§ **EXERCISE OBJECTIVE**
Throughout the listing that follows, find each line with the word "Jasa" and copy it.

□ □ □ □ □ □ □

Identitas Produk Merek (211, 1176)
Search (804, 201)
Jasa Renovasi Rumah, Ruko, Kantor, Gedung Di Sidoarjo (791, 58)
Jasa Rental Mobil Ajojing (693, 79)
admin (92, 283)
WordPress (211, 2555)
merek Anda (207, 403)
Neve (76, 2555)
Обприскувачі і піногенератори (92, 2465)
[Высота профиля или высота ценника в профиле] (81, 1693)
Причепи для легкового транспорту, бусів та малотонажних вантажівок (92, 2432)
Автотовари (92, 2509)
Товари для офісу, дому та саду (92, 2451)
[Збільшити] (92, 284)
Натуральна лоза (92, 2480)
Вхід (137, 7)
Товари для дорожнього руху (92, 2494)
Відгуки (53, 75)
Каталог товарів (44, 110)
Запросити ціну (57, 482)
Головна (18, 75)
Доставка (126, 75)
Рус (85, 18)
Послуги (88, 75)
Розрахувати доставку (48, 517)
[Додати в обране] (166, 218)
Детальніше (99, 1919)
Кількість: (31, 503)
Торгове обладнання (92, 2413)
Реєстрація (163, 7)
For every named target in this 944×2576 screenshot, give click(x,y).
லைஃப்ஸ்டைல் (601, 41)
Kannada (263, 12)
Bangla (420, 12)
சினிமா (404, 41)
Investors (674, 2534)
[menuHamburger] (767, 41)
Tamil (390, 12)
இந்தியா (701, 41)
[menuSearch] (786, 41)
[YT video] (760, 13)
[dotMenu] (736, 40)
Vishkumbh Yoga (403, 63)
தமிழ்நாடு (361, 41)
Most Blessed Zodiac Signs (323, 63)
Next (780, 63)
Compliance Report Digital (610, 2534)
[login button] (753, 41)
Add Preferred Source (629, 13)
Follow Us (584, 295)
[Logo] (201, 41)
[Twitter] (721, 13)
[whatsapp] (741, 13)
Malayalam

□ □ □ □ □ □ □

§ **WRITTEN RESPONSE**
Jasa Renovasi Rumah, Ruko, Kantor, Gedung Di Sidoarjo (791, 58)
Jasa Rental Mobil Ajojing (693, 79)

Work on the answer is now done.